両社はLocatioの発売に伴い、i-Point networkのサービスを拡充、11月18日から新サービスを開始する。

電話番号や郵便番号、住所から任意の場所を検索/地図表示できる“ピンポイントサーチ”、複数の位置情報を登録し、共有化できる“位置情報ブックマーク”、ウェブ上で検索した結果をサーバーに保存、ダウンロードできる“Myインデックス”、生年月日や性別から、その日の開運方位を提示する占いページ“開運の道標”といったメニューが追加される。

さらに、これまで会員のみが利用可能だった位置情報コミュニティ“めもちず”のオープン化や、ホームページ開設サービス“メールDEホームページ”の機能強化も行なわれるという。

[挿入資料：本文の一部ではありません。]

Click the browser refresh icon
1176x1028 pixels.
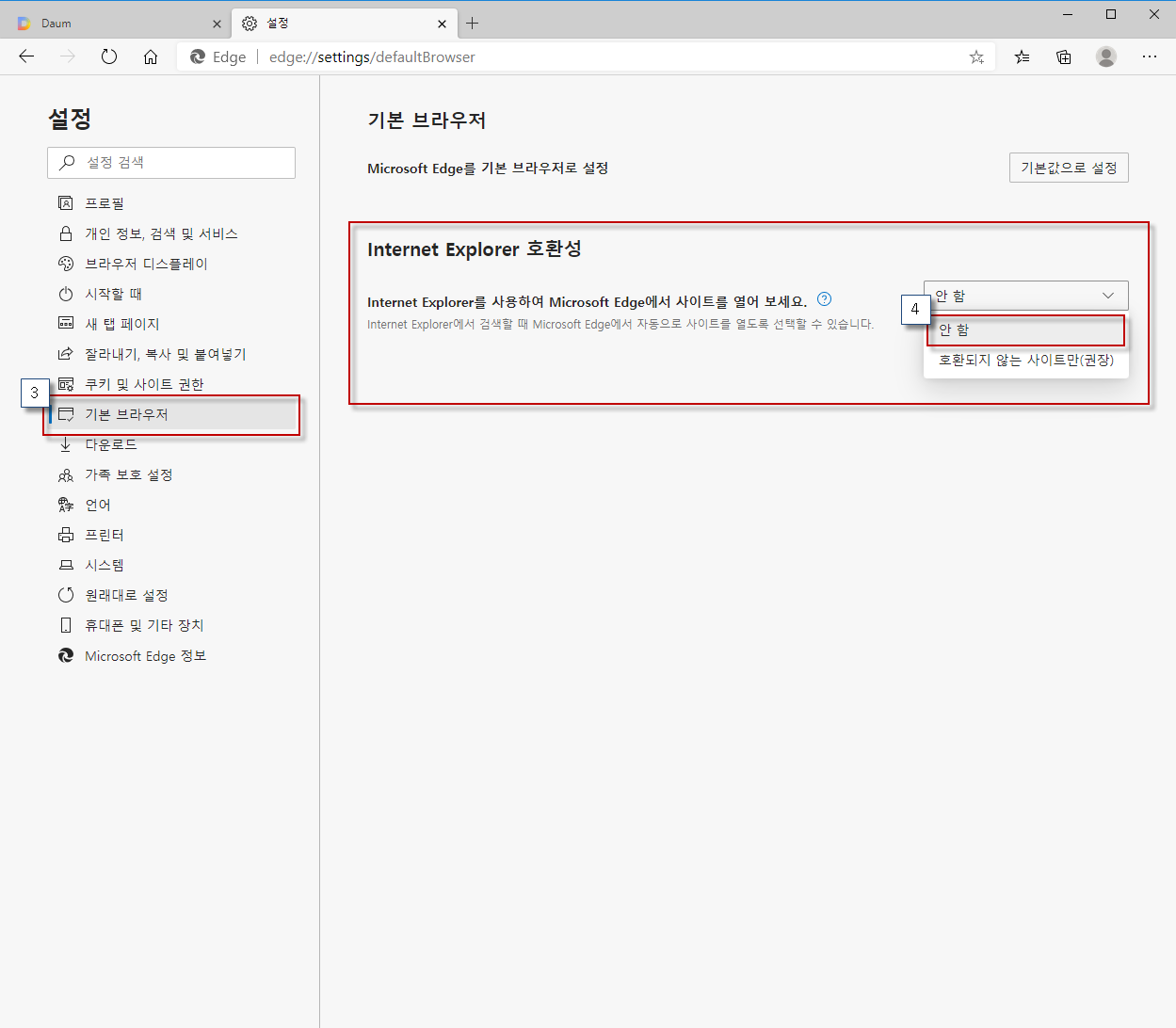tap(109, 56)
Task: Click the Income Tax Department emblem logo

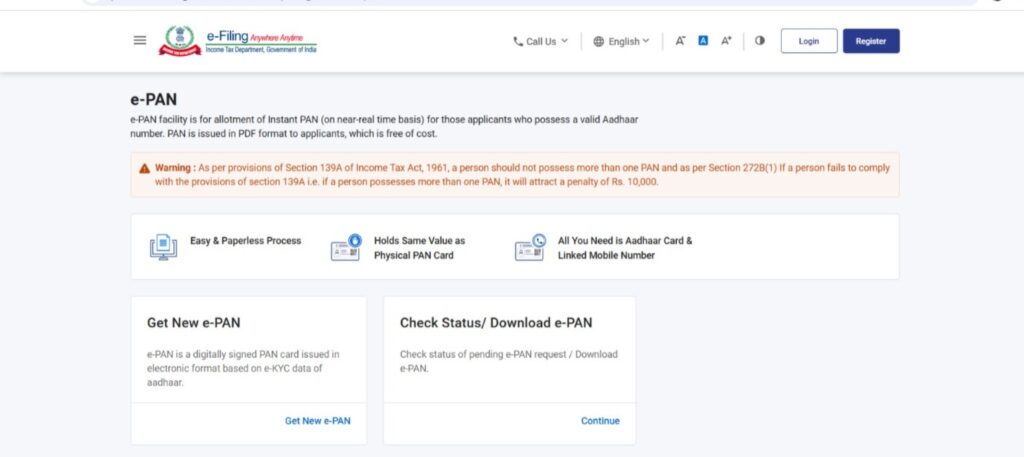Action: 181,41
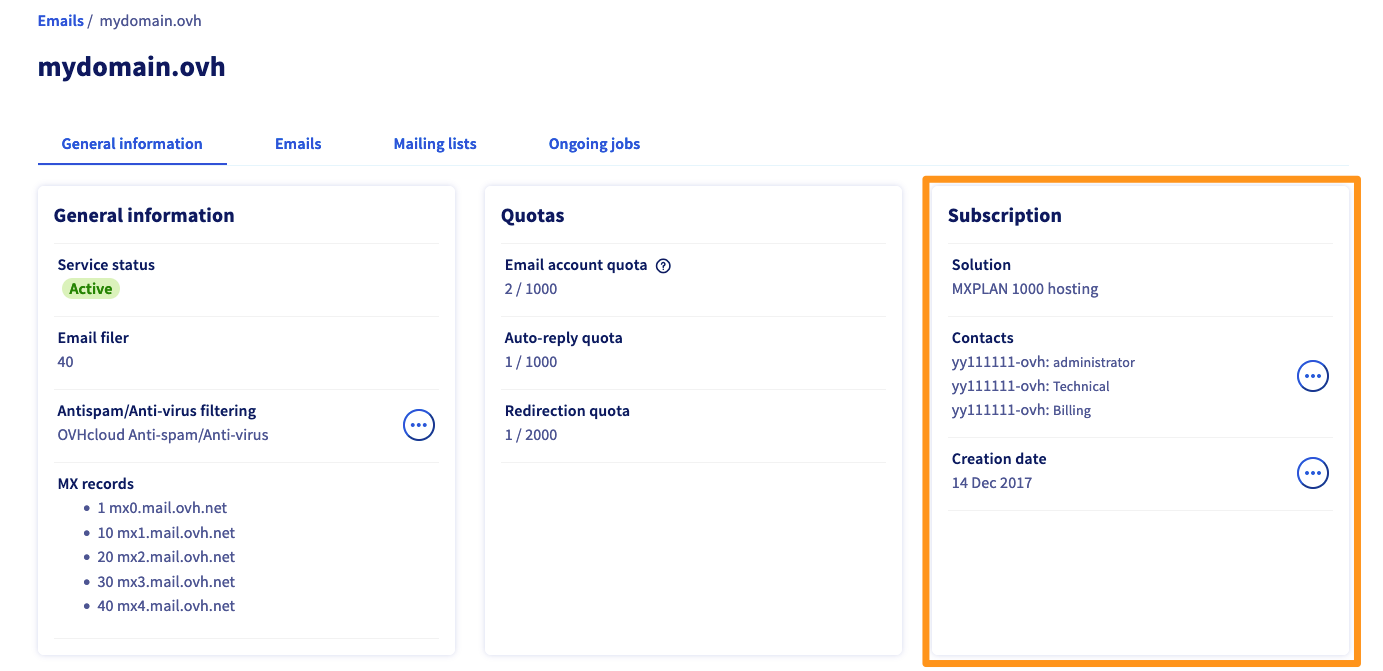
Task: Click the Active service status badge
Action: pos(91,289)
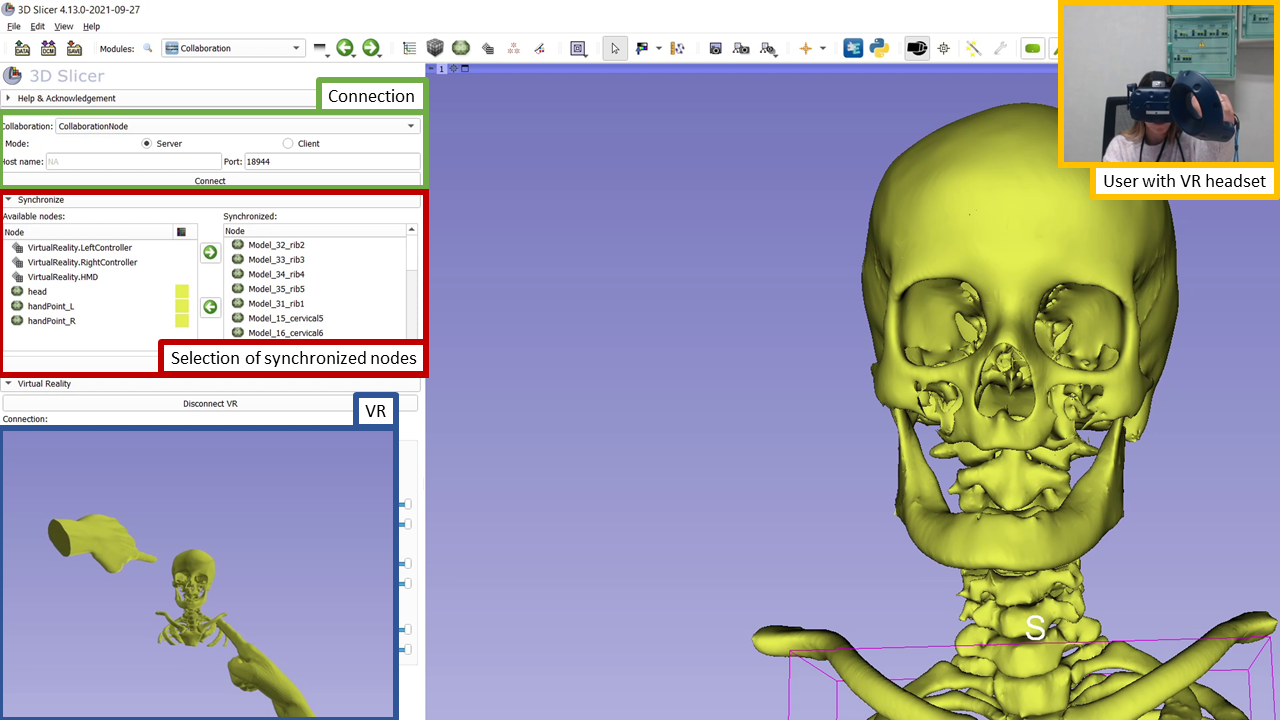Click the Load Data toolbar icon

click(x=22, y=48)
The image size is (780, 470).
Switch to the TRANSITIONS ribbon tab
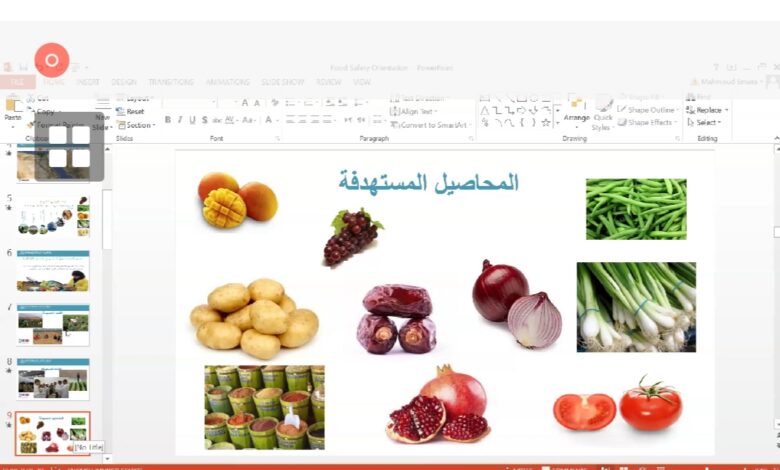[171, 82]
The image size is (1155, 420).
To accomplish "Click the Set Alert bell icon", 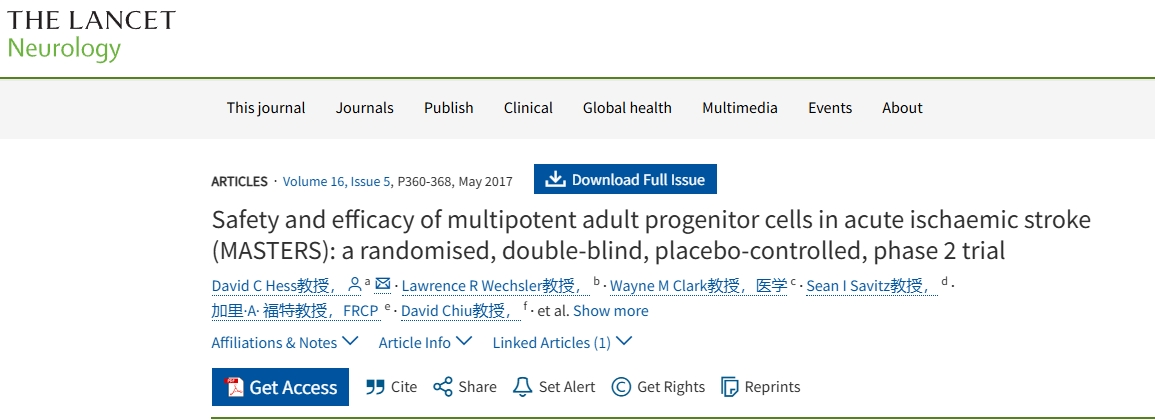I will tap(522, 387).
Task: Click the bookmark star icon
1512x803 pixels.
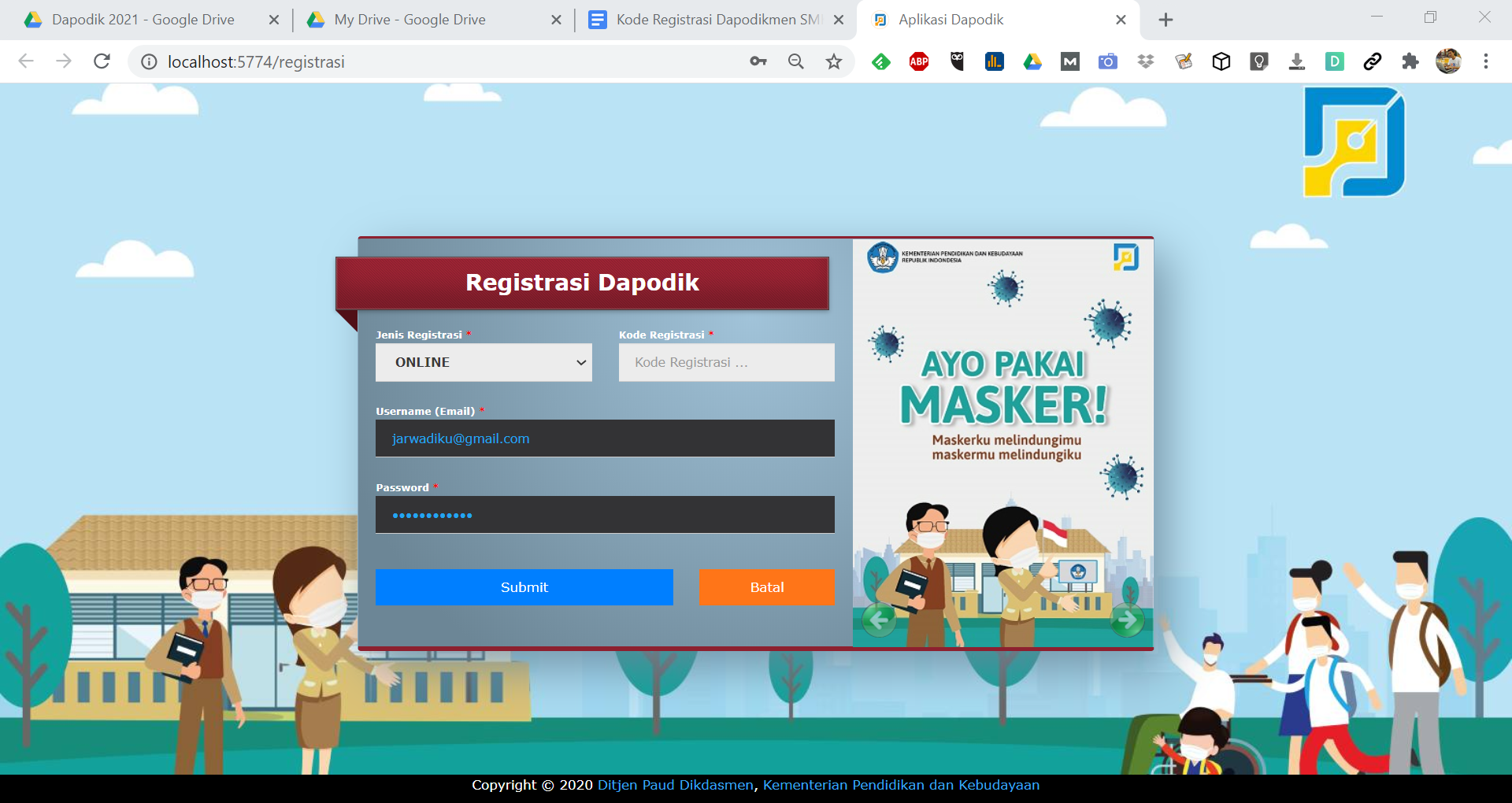Action: (834, 61)
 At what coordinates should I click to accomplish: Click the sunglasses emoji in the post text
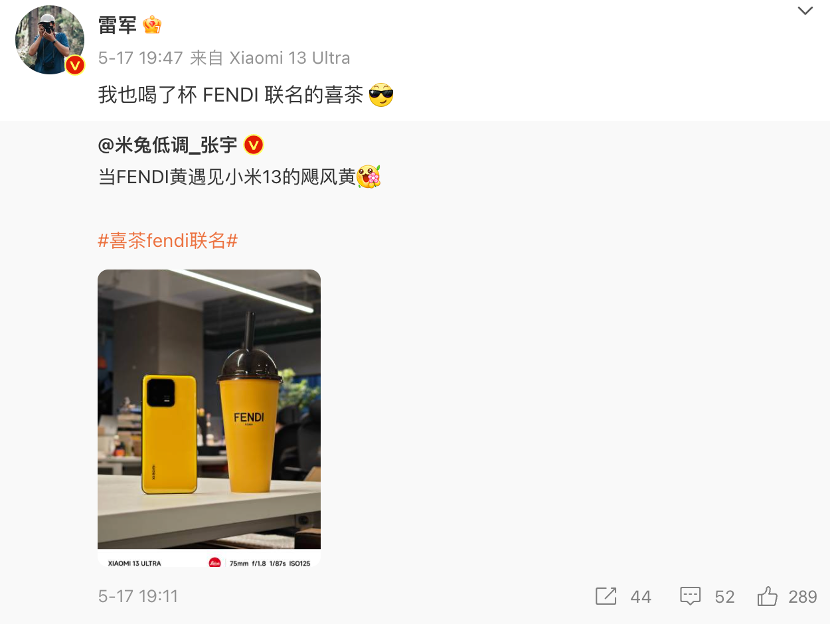381,95
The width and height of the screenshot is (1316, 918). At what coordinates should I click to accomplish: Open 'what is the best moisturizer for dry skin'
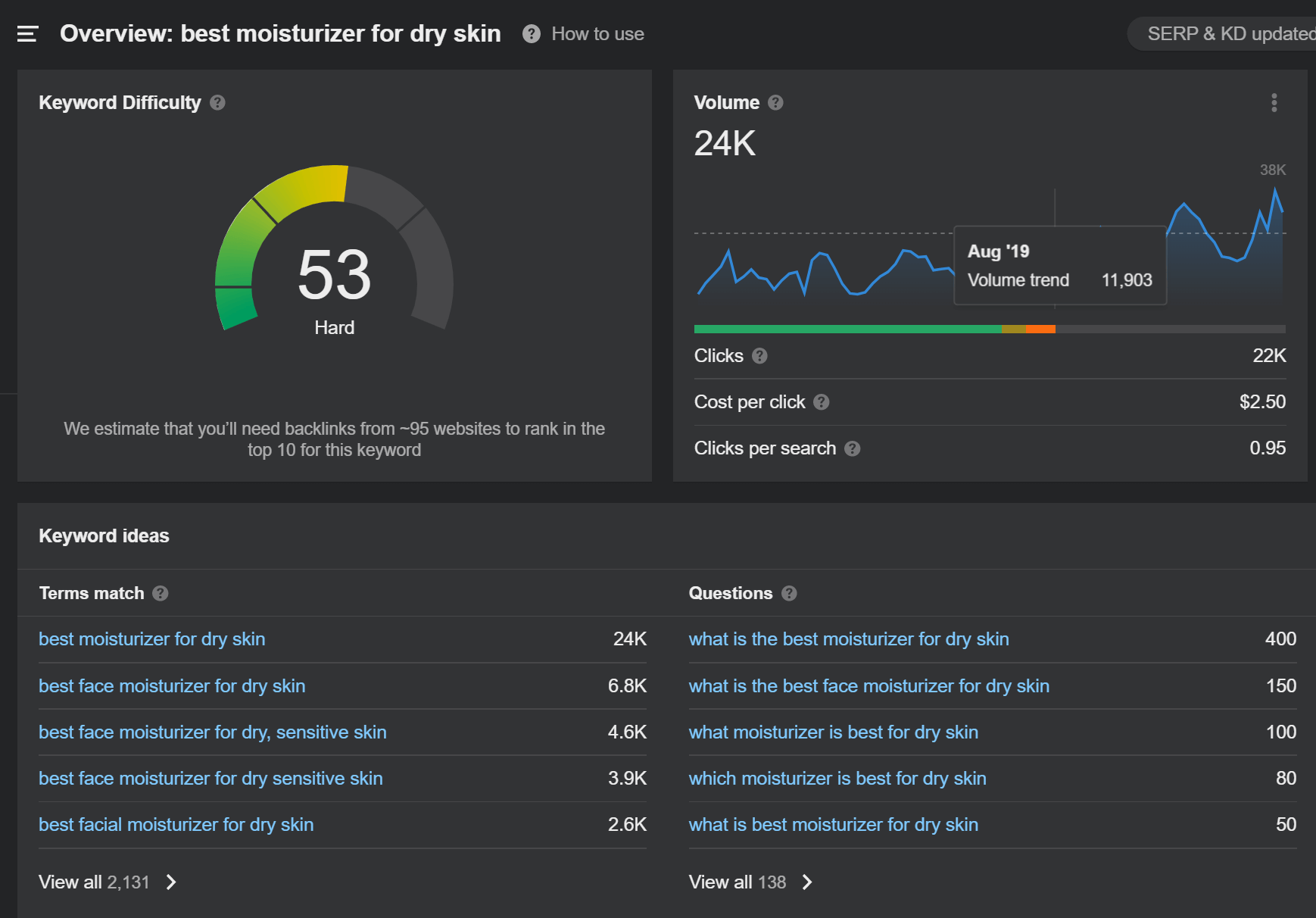pyautogui.click(x=848, y=639)
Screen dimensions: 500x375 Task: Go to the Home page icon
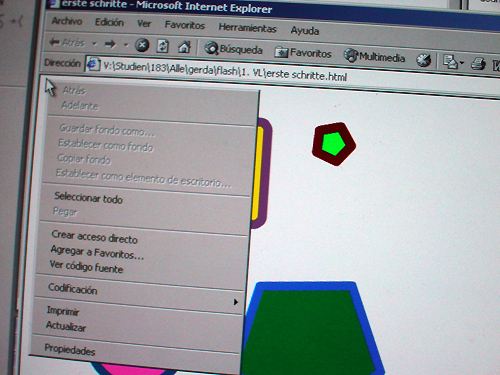(184, 47)
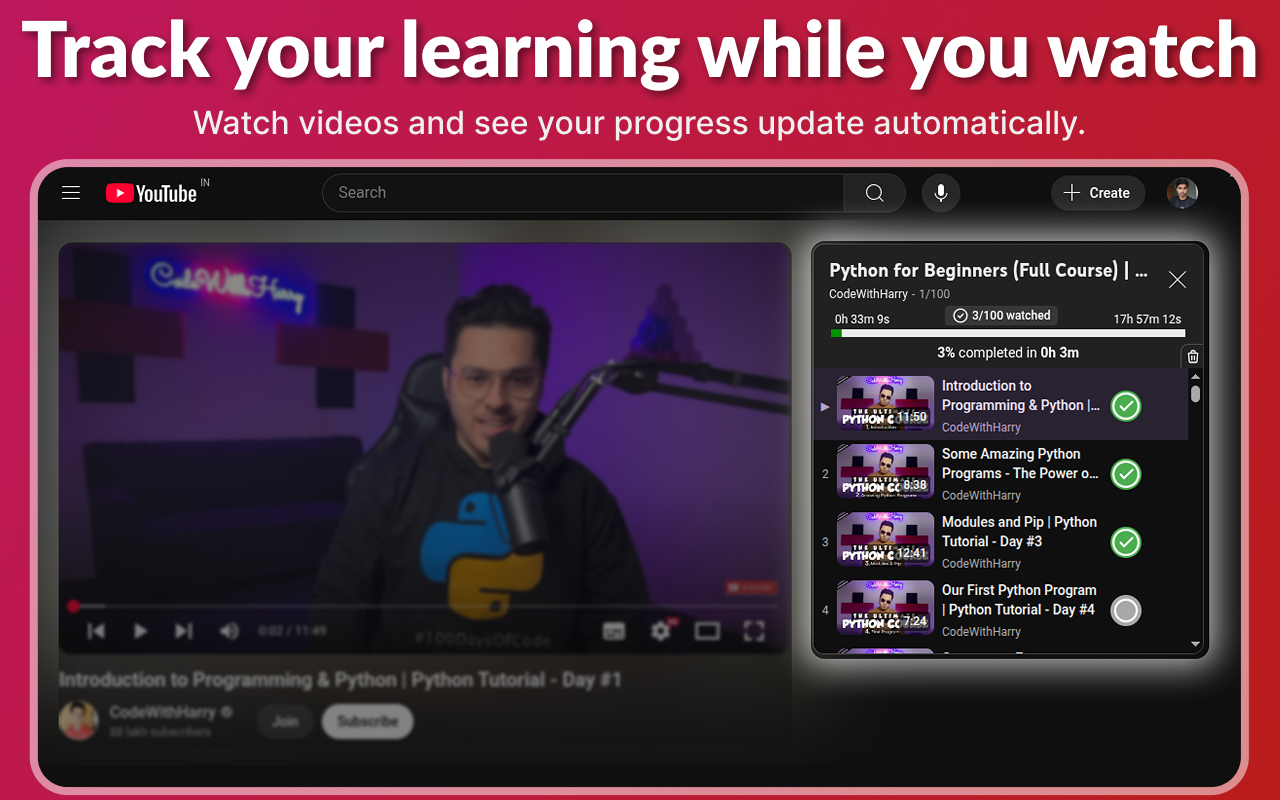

表示できる地図は、広域地図、中域地図、詳細地図の3種類となる。既存の全国14ヵ所のPIAFSアクセスポイントを64kbpsに対応させたほか、新たな64kbps対応アクセスポイントを11ヵ所追加する。NTTドコモの“PIASネット”もサポートする。

料金コースには、月額3000円で10時間利用可能な“わいわい10時間コース”、月額300円でDGPS/TTFI(Time To First Initialize)/PHS位置情報取得サービスのみ利用可能な“ディファレンシャルコース”を新設する。